REQUIRED ACTION: From the first line to the last, write out the material verbatim.

__________________________________________________

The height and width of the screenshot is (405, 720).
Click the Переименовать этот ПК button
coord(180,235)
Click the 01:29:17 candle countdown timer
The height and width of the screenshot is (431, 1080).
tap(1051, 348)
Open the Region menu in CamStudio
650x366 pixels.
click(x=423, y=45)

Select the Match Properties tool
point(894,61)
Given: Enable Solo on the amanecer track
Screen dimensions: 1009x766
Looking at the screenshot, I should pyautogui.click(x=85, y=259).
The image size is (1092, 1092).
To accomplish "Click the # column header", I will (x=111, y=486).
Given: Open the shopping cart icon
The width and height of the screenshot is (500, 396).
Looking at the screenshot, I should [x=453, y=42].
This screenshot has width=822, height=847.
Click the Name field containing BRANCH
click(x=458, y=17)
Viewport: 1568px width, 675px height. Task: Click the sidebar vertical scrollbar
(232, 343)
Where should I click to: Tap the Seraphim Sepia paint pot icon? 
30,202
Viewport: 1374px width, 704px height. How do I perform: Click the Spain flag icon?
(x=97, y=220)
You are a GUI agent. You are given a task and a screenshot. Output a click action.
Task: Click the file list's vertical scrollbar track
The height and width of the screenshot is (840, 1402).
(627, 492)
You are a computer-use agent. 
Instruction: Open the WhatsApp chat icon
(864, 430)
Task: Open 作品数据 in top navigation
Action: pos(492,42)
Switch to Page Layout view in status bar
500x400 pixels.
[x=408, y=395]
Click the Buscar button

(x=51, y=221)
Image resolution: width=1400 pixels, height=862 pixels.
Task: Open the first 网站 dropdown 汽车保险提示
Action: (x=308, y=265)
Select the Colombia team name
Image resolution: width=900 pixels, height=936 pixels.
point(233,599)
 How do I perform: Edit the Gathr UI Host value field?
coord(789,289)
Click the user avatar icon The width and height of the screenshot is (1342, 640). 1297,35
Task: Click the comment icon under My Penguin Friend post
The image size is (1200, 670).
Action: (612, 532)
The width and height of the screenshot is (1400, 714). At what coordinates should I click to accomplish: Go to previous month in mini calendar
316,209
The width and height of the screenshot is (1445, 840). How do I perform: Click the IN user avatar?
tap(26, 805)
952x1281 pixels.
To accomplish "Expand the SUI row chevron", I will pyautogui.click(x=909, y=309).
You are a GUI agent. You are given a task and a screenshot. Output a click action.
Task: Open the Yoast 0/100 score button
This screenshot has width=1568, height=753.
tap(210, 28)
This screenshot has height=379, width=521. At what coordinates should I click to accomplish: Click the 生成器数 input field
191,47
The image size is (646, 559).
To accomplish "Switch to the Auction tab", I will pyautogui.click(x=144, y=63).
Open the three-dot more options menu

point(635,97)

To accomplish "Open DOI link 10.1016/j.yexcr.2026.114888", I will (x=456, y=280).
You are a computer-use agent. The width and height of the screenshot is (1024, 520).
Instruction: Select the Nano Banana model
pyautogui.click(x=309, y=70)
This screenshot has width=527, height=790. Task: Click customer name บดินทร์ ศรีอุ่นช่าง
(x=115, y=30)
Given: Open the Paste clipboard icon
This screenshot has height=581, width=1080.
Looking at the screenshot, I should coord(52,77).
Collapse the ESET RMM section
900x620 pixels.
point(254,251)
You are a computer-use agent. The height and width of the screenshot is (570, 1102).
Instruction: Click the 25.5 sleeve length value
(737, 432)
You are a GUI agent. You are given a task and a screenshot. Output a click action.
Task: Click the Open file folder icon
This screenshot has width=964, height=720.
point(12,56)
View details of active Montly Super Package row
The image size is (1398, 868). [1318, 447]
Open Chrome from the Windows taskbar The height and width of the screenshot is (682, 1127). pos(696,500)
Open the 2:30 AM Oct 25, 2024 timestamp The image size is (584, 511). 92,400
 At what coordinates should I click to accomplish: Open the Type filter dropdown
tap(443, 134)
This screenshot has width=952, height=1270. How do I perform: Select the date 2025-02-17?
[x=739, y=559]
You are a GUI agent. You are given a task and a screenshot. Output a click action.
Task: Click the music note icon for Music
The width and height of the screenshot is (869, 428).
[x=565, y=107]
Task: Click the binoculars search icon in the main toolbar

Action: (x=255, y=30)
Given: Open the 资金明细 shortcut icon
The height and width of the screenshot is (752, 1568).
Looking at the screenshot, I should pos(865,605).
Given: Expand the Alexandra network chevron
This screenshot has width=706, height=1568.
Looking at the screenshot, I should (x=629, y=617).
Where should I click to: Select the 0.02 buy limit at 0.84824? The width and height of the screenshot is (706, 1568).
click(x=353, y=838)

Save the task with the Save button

__________________________________________________

RESPONSE TO THE EXERCISE:
The height and width of the screenshot is (405, 720).
Click the Переименовать этот ПК button
coord(180,235)
Click the 01:29:17 candle countdown timer
The height and width of the screenshot is (431, 1080).
tap(1051, 348)
Open the Region menu in CamStudio
650x366 pixels.
click(x=423, y=45)

Select the Match Properties tool
point(894,61)
Given: Enable Solo on the amanecer track
Screen dimensions: 1009x766
Looking at the screenshot, I should pyautogui.click(x=85, y=259).
The image size is (1092, 1092).
To accomplish "Click the # column header", I will (x=111, y=486).
Given: Open the shopping cart icon
The width and height of the screenshot is (500, 396).
Looking at the screenshot, I should [x=453, y=42].
This screenshot has width=822, height=847.
Click the Name field containing BRANCH
click(x=458, y=17)
Viewport: 1568px width, 675px height. Task: Click the sidebar vertical scrollbar
(232, 343)
Where should I click to: Tap the Seraphim Sepia paint pot icon? 
30,202
Viewport: 1374px width, 704px height. How do I perform: Click the Spain flag icon?
(x=97, y=220)
You are a GUI agent. You are given a task and a screenshot. Output a click action.
Task: Click the file list's vertical scrollbar track
The height and width of the screenshot is (840, 1402).
(627, 492)
You are a computer-use agent. 
Instruction: Open the WhatsApp chat icon
(864, 430)
Task: Open 作品数据 in top navigation
Action: pos(492,42)
Switch to Page Layout view in status bar
500x400 pixels.
[x=408, y=395]
Click the Buscar button

(x=51, y=221)
Image resolution: width=1400 pixels, height=862 pixels.
Task: Open the first 网站 dropdown 汽车保险提示
Action: (x=308, y=265)
Select the Colombia team name
Image resolution: width=900 pixels, height=936 pixels.
point(233,599)
 How do I perform: Edit the Gathr UI Host value field?
coord(789,289)
Click the user avatar icon The width and height of the screenshot is (1342, 640). 1297,35
Task: Click the comment icon under My Penguin Friend post
The image size is (1200, 670).
Action: (612, 532)
The width and height of the screenshot is (1400, 714). At what coordinates should I click to accomplish: Go to previous month in mini calendar
316,209
The width and height of the screenshot is (1445, 840). How do I perform: Click the IN user avatar?
tap(26, 805)
952x1281 pixels.
To accomplish "Expand the SUI row chevron", I will pyautogui.click(x=909, y=309).
You are a GUI agent. You are given a task and a screenshot. Output a click action.
Task: Open the Yoast 0/100 score button
This screenshot has width=1568, height=753.
tap(210, 28)
This screenshot has height=379, width=521. At what coordinates should I click to accomplish: Click the 生成器数 input field
191,47
The image size is (646, 559).
To accomplish "Switch to the Auction tab", I will pyautogui.click(x=144, y=63).
Open the three-dot more options menu

point(635,97)

To accomplish "Open DOI link 10.1016/j.yexcr.2026.114888", I will (x=456, y=280).
You are a computer-use agent. The width and height of the screenshot is (1024, 520).
Instruction: Select the Nano Banana model
pyautogui.click(x=309, y=70)
This screenshot has width=527, height=790. Task: Click customer name บดินทร์ ศรีอุ่นช่าง
(x=115, y=30)
Given: Open the Paste clipboard icon
This screenshot has height=581, width=1080.
Looking at the screenshot, I should coord(52,77).
Collapse the ESET RMM section
900x620 pixels.
point(254,251)
You are a computer-use agent. The height and width of the screenshot is (570, 1102).
Instruction: Click the 25.5 sleeve length value
(737, 432)
You are a GUI agent. You are given a task and a screenshot. Output a click action.
Task: Click the Open file folder icon
This screenshot has width=964, height=720.
point(12,56)
View details of active Montly Super Package row
The image size is (1398, 868). [1318, 447]
Open Chrome from the Windows taskbar The height and width of the screenshot is (682, 1127). pos(696,500)
Open the 2:30 AM Oct 25, 2024 timestamp The image size is (584, 511). 92,400
 At what coordinates should I click to accomplish: Open the Type filter dropdown
tap(443, 134)
This screenshot has width=952, height=1270. How do I perform: Select the date 2025-02-17?
[x=739, y=559]
You are a GUI agent. You are given a task and a screenshot. Output a click action.
Task: Click the music note icon for Music
The width and height of the screenshot is (869, 428).
[x=565, y=107]
Task: Click the binoculars search icon in the main toolbar

Action: (x=255, y=30)
Given: Open the 资金明细 shortcut icon
The height and width of the screenshot is (752, 1568).
Looking at the screenshot, I should pos(865,605).
Given: Expand the Alexandra network chevron
This screenshot has width=706, height=1568.
Looking at the screenshot, I should (x=629, y=617).
Where should I click to: Select the 0.02 buy limit at 0.84824? The width and height of the screenshot is (706, 1568).
click(x=353, y=838)

Save the task with the Save button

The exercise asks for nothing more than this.